The group’s recent industrially and public-sector driven research has involved the characterisation of historic mortars and the durability of stone in architecture (Historic Scotland/BGS); provenance recognition in mortars (Carnegie Trust); specifications for mortars for use with granite (KTTBE); the production of lime-binders using small scale kilns and the properties of masonry made from these (UK-DTI) and climate change impacts on cultural heritage (AHRC); application of nanoindentation techniques to cement-based materials linked to computational modelling of microstructures (EU CODICE); the properties of self compacting, fibre reinforced and other high performance concrete (EU Testing-SCC). Elsewhere, industry focussed research has pursued aspects of environmental geochemistry and health including that related to waste, pollution and urban soils (EU LONGMET, EU soil strategy working groups, EU URBSOIL).
Staff are active internationally as members of RILEM TCs: TCs-RHM and SGM (Repair Mortars for Historic Masonry, Non Structural grouting of Historic Masonry), TC-NCM (Nanotechnology in Construction Materials), TC-MSC (Mechanical properties of self-compacting concrete). Also within the School of Engineering there is the world-leading Thin Film Centre, with expertise stretching 20 years in coatings and surface characterisation. The well-equipped laboratories allow mechanical testing from full scale elements to individual phases at the nm scale by nanoindentation, petrographic sample preparation, optical and high resolution FESEM with EDS, XRPD, development of experimental set-up/sample testing, testing of material application, chemical analysis of organic materials (AAS, ICP) as well as synthesis and handling in pilot and laboratory experimental cells. In Thin-Films facilities exist for the deposition of, and the examination of photocatalytic and other properties of coatings.
Staff at the UWS will be primarily involved in the characterisation of historic materials as information for the development of testing methods of the newly developed coatings and consolidants. This will involve mechanical, physical and compositional investigations; including the use of nanoindentation, vapour permeability, surface tension, mineralogical and textural changes as consequences of the use of the new functional materials.
Dr.

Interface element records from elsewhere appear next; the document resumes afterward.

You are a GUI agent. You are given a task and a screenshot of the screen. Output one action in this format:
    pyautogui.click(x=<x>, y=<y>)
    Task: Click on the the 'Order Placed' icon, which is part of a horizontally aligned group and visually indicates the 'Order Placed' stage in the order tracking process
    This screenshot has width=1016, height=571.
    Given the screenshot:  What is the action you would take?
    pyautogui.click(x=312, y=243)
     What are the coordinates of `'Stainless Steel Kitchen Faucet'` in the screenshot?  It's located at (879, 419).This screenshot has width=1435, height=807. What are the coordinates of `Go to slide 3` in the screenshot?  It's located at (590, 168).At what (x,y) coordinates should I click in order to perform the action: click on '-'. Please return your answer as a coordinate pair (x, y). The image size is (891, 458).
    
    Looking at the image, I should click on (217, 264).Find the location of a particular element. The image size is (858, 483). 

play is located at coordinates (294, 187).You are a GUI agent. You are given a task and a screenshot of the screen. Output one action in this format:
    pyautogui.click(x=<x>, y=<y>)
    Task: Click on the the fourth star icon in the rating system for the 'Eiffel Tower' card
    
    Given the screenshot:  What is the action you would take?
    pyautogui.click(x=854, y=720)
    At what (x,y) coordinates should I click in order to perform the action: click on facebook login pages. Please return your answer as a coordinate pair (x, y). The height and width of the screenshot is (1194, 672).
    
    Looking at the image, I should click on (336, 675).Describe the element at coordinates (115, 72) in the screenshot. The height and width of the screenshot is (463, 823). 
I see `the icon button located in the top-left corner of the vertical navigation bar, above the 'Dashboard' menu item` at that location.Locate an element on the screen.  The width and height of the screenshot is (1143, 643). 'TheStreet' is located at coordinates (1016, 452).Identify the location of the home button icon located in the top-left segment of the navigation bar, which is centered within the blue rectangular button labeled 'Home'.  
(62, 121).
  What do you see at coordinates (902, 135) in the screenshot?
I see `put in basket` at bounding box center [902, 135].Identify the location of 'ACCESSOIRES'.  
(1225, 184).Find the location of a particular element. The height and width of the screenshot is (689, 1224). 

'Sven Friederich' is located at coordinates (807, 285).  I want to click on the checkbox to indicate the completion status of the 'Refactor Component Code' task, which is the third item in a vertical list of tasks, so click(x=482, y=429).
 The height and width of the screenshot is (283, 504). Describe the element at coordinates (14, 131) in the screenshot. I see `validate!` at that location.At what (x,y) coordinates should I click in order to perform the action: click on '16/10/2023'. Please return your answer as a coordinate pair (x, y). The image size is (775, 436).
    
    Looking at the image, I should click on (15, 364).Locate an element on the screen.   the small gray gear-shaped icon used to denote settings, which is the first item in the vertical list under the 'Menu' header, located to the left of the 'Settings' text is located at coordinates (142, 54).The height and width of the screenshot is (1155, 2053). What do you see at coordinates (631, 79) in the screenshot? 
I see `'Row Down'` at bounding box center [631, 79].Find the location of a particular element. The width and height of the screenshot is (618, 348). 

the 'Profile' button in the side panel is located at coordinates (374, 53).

John Hughes, Research Lecturer in the School of Engineering; Expertise in the properties of mortars in historic buildings, the development and specification of repair mortars and the decay of stone including the effects of cleaning; Expert in petrographical, mineralogical and SEM-based characterisation of building materials.
Dr Wenzhong Zhu, Lecturer and Manager of the Scottish Centre of Nanotechnology in Construction Materials, in School of Engineering; Expertise in the technology and properties of cement based materials and self-compacting concrete, nanotechnology in construction and micromechanical characterisation of materials. Application of nanoindentation technique to cement-based materials was pioneered by Dr Zhu over 15 years ago. He has participated in four European projects as investigator, core member or work package leader since 1998.
Prof Andrew Hursthouse, Prof. of Environmental Geochemistry & Chair, Physical Sciences Subject Development Group; >70 peer reviewed publications in environmental geochemistry and health, interests in pollutant transport and impact on risk assessment; remediation technology and life cycle. Work with National Governments on environmental regulation.